At the roots of the future at Nxt Museum Amsterdam

Amsterdam’s diverse Museum scene has been replenished by a first-of-its-kind attraction. On 29 August the Nxt Museum opened its doors to make the art of tomorrow accessible to the public.

At Nxt Museum, an avant-garde universe collides with the human senses – an experience predestined for unpredictability. Visitors are lead through different installations, making use of light, sound, and movement to create cosmic scenarios. The merging of these technological attractions with individual perceptions ensures a unique experience for any tech-savvy visitor.

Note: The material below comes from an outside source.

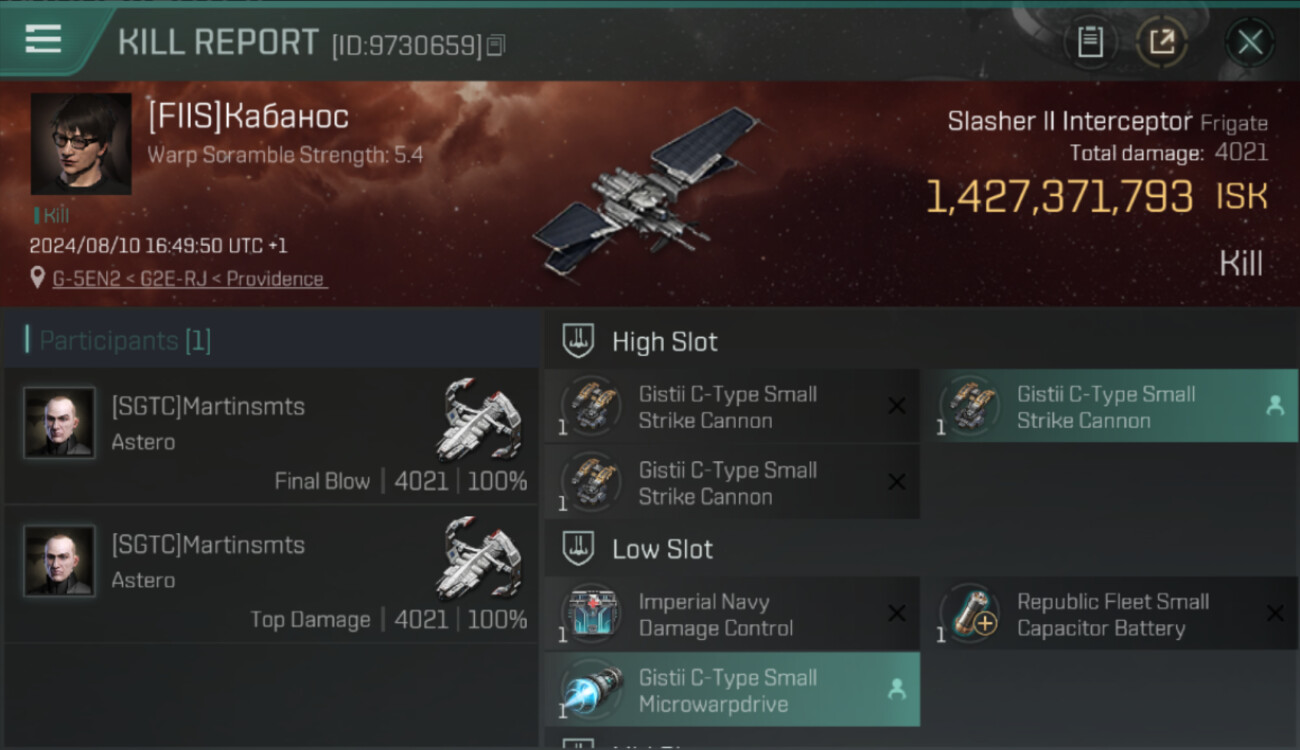Viewport: 1300px width, 750px height.
Task: Select highlighted Gistii C-Type Small Strike Cannon
Action: coord(1108,407)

Nxt is located in Amsterdam North – the epicenter of hip start-up offices and urban Zeitgeist. The current exhibition is launched under the name ‘Shifting Proximities’. With eight installations, each displayed in an individual room, the stay takes about an hour and a half. Only one of the rooms has lightening – all other installations are looked at in complete darkness. While this creates a feeling of ecstatic totality, it also takes a lot of energy according to recent visitor Lisa Bekker (21): “It was a mind-blowing and almost therapeutic experience, but also heavy because of the pitch-black surrounding. I liked how it created anonymity, though.”

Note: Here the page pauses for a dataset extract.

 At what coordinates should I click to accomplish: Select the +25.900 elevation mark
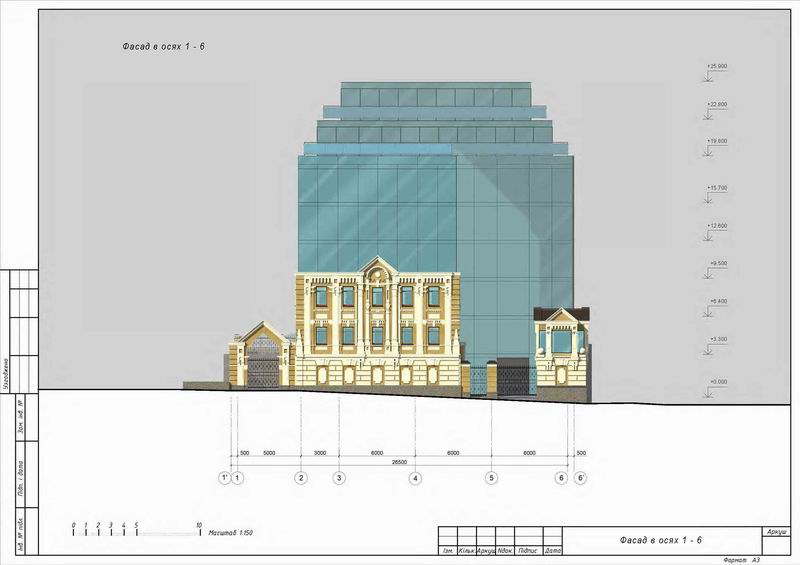tap(716, 67)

The ‘Biometric Mirror’ re-sculpts facial features into artificial perfection

Visitors can expect a whole-body experience and a time-capsule like immersion. “The combination of music accompanied by moving visuals was almost hypnotizing. I really lost track of time and it just took my whole attention!”, Lisa recalls. Although each installation stands on its own, they all have two things in common: academic research and technological innovation. Essentially, ‘Shifting Proximities’ questions the interaction between humanity and algorithms, nature, science, and digital innovation. Visitors can communicate with hologrammed tree roots, project 3D scans of organic artifacts into water surfaces, experience light architecture, and how it impacts the human perception of space, or dive into the depths of facial recognition and it’s downsides. While the experience itself is transient, the topics deflected by the exhibition are omnipresent. Alice Weber (20) sums up her visit as a “fascinating and captivating experience”. “It was interesting to see how science and art go hand in hand – how it is the same process, the only difference is that one is human-made and the other one human-researched.”

Digitalised Ecosystem – ‘Econtinuum’ visualizes the interaction of root systems

Moreover, an installation mostly millennial-aged visitors are intrigued by, is a biometric mirror created by Lucy McRae (41). After scanning the facial features of the participant, an algorithm distorts the face into a ‘perfect’ image and attributes according to character traits – a thought-provoking process taking into consideration the influence online facial filters have on beauty standards. “It was surprising to see how the A. I was categorising. We assign these superpowers to A. I but when it came to the character traits, I realised how it can’t take into consideration human values like personality or communication”, Alice underlines. “The exhibition is simultaneously inspiring and frightening – it opens up a void of uncertainness and giving away control, but also gives an outlook on how we can use technologies”, she adds.

To a certain extent, the perception of these installations depends on the engagement of the visitor. “It’s different from a classic museum where you only look at things on the wall. Here, it is about myself and my reaction. You can read about the installations online, yet you don’t know what to expect. It feels like a trip into the unknown”, Lisa comments.

Arguably, the term ‘art of tomorrow’ becomes present at Nxt Museum. “There are hope and uncertainty in futuristic art and that is what I love the most about it. The mere fact that the ‘futuristic’ art is displayed, already makes it contemporary art,” Lisa concludes her visit. ‘Shifting Proximities’ will be on display until 28 February.